Le chercheur estime qu’il est incorrect de parler d’utérus artificiel à ce stade. « Notre système imite l’environnement de l’utérus et fournit aux embryons les nutriments et l’oxygène dont ils ont besoin pour grandir, mais il ne permet pas d’aller au-delà du 11e jour de développement », nuance-t-il. En effet, le système tel qu’il a été conçu permet d’apporter les nutriments via un système de diffusion. « Or les embryons de plus de 11 jours de gestation ont besoin d’un apport continu en nutriments et en oxygène à travers le placenta et le cordon ombilical, souligne Alejandro Aguilera Castrejon. En théorie, si nous parvenons à créer un apport artificiel en sang, il serait possible de développer un embryon à terme. »
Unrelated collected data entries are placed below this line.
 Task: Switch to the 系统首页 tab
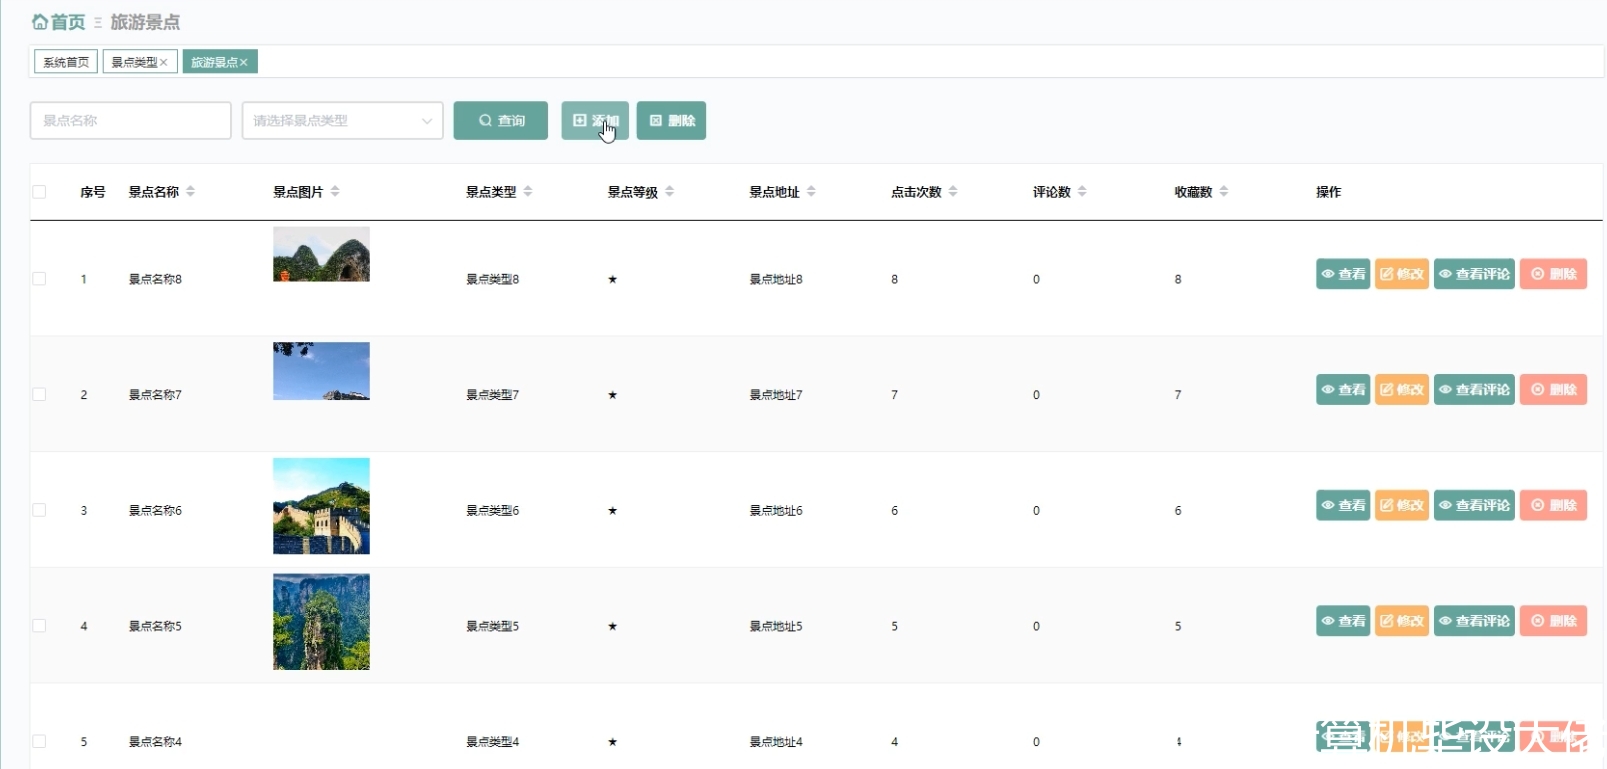click(66, 62)
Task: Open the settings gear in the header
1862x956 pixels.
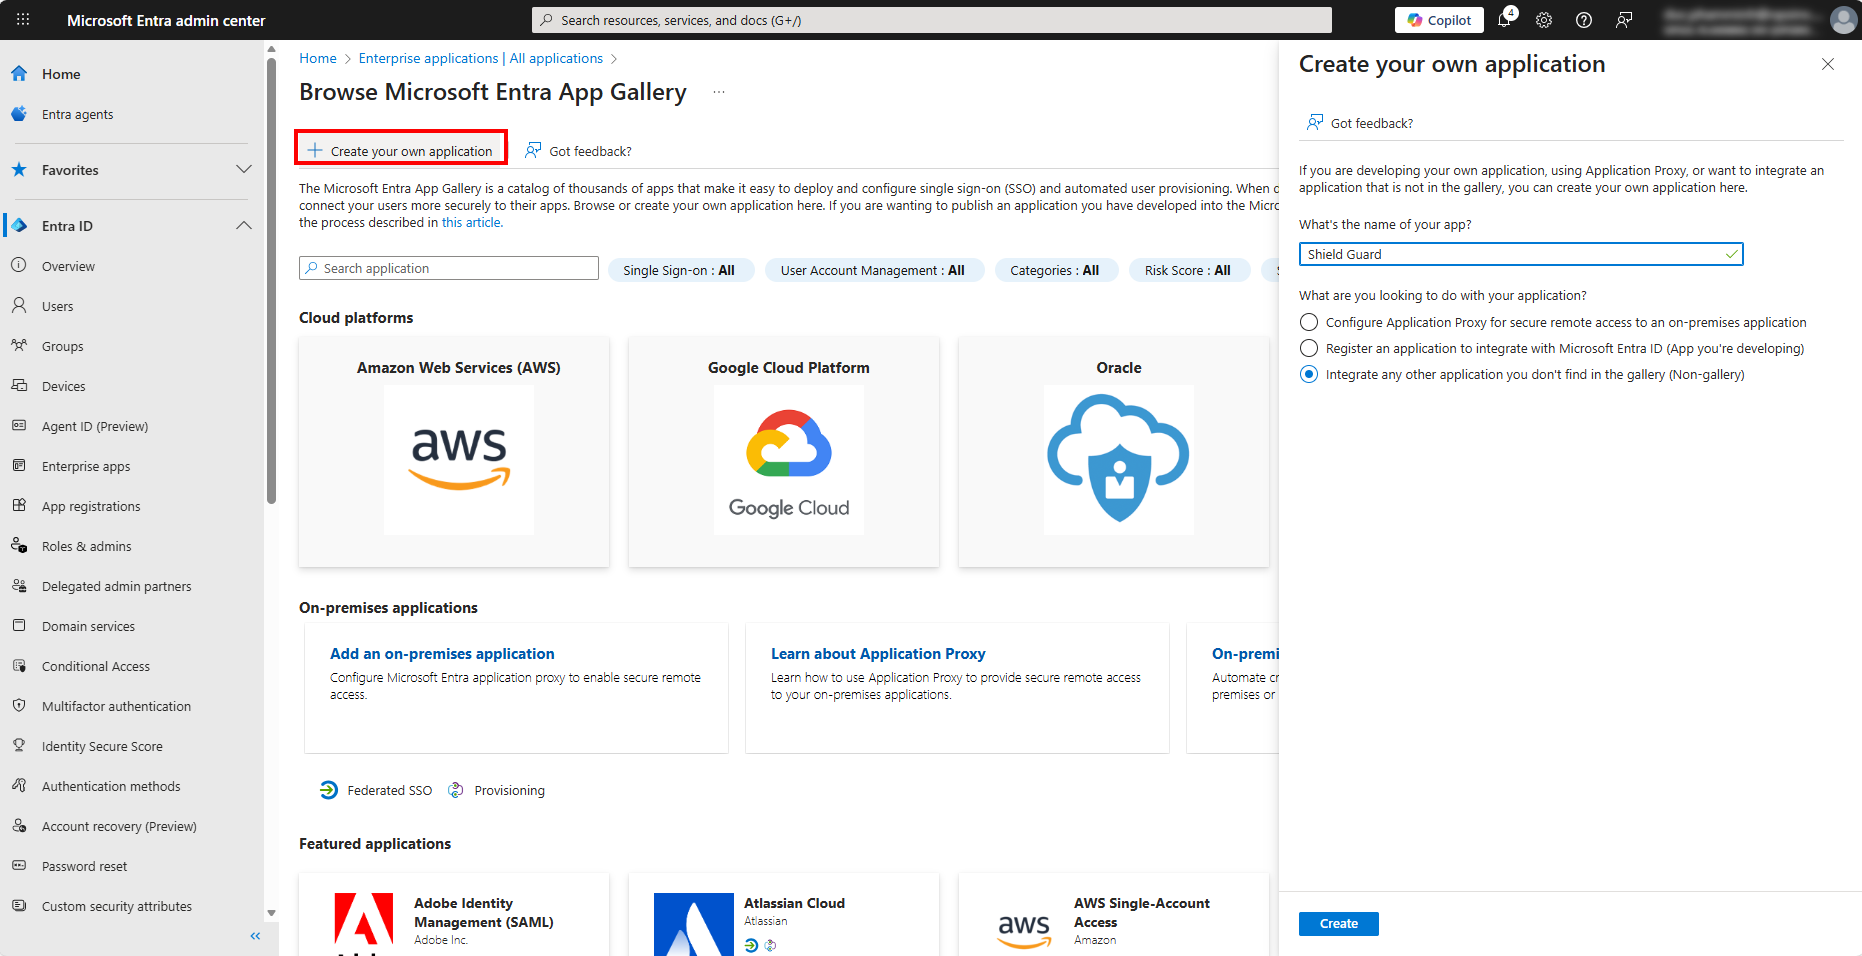Action: point(1544,20)
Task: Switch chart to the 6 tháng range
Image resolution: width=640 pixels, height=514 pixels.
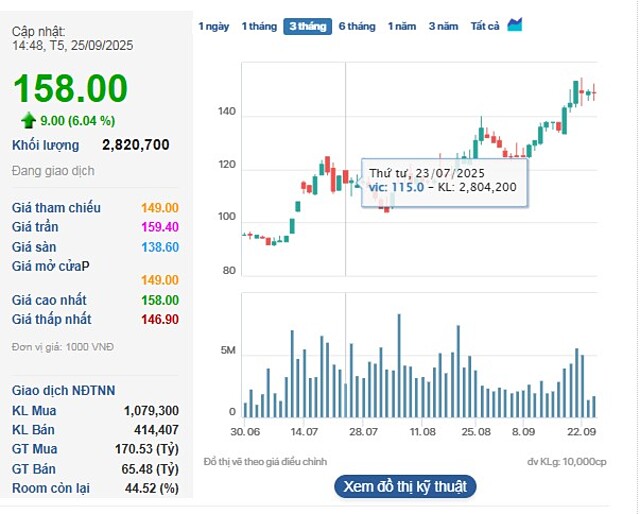Action: coord(357,26)
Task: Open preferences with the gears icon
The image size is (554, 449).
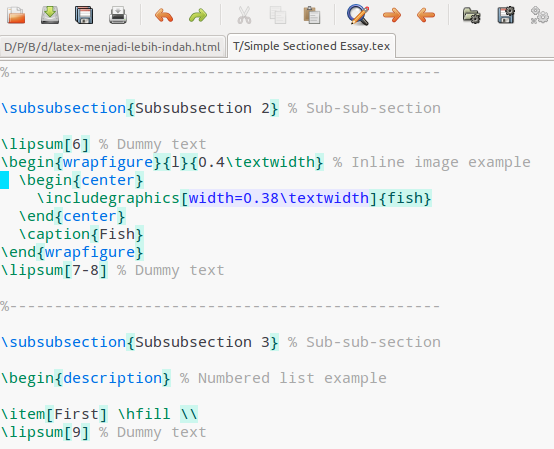Action: [540, 15]
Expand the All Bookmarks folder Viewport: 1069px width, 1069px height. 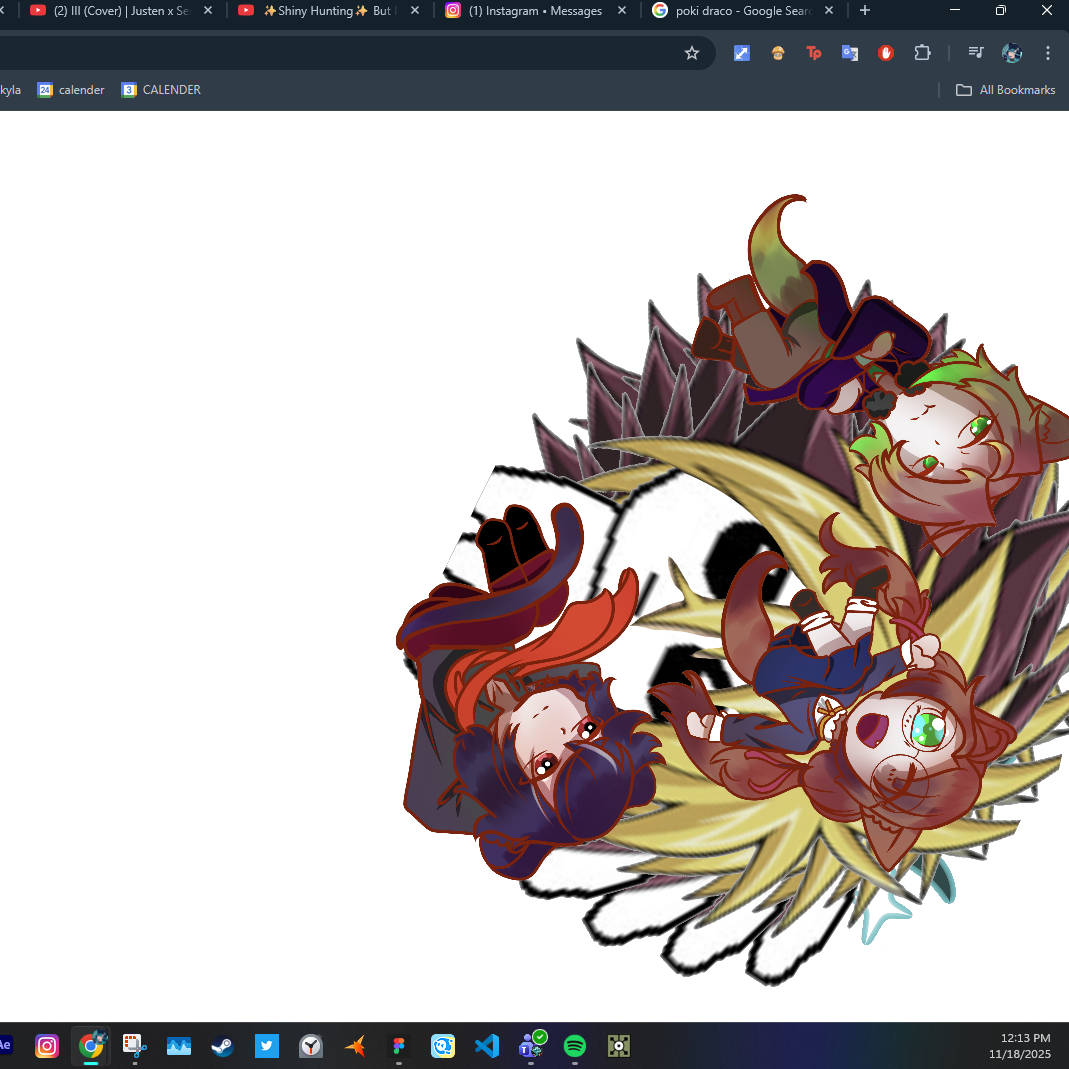[1005, 89]
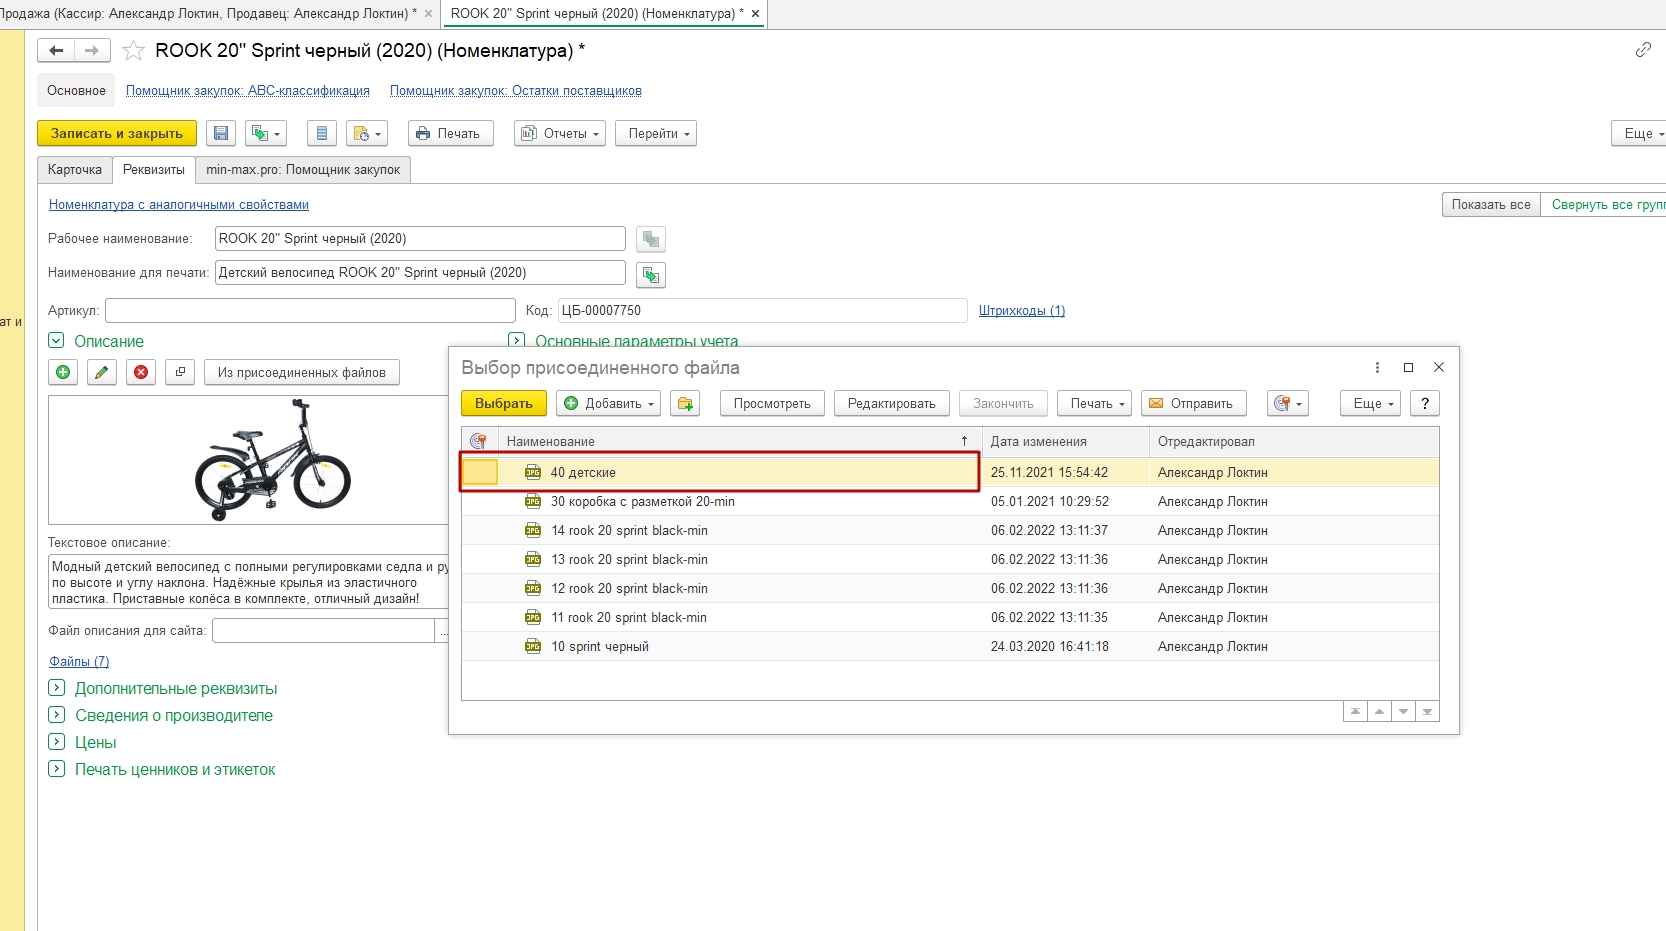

Cette perspective n’est pas sans soulever des questions éthiques, en particulier si le système était appliqué à des embryons humains. Toutefois, le chercheur estime qu’on est encore loin d’une telle approche et les réglementations sont très strictes à ce sujet.
Mieux comprendre les étapes du développement
Aujourd’hui, cette découverte va surtout permettre de mieux comprendre les différentes étapes du développement normal, ainsi que les potentielles anomalies qui peuvent survenir au cours de cette période. « Comprendre comment un embryon peut donner tous les types de cellules spécifiques du corps d’un mammifère est l’une des questions fondamentales en biologie, note Alejandro Aguilera Castrejon. Jusqu’à présent, la seule façon d’étudier le développement des tissus et des organes était de se tourner vers des espèces comme les vers, les grenouilles et les mouches qui n’ont pas besoin d’utérus pour se développer. » Pour le chercheur, une meilleure compréhension de l’organogenèse pourrait ouvrir la voie à la formation d’organes in vitro pour la greffe.
En parallèle de cette publication, deux autres études parues dans « Nature » viennent également bouleverser la recherche sur l’embryon. Deux équipes, l’une australienne et l’autre américaine, sont parvenues à fabriquer, in vitro, un modèle humain d’embryons obtenus à partir de cellules souches, sans fécondation. Il s’agit précisément de blastoïdes, qui correspondent à un stade embryonnaire très précoce et qui n’ont pas la capacité de devenir un futur bébé. Néanmoins, cette découverte aussi a de quoi susciter des réflexions éthiques.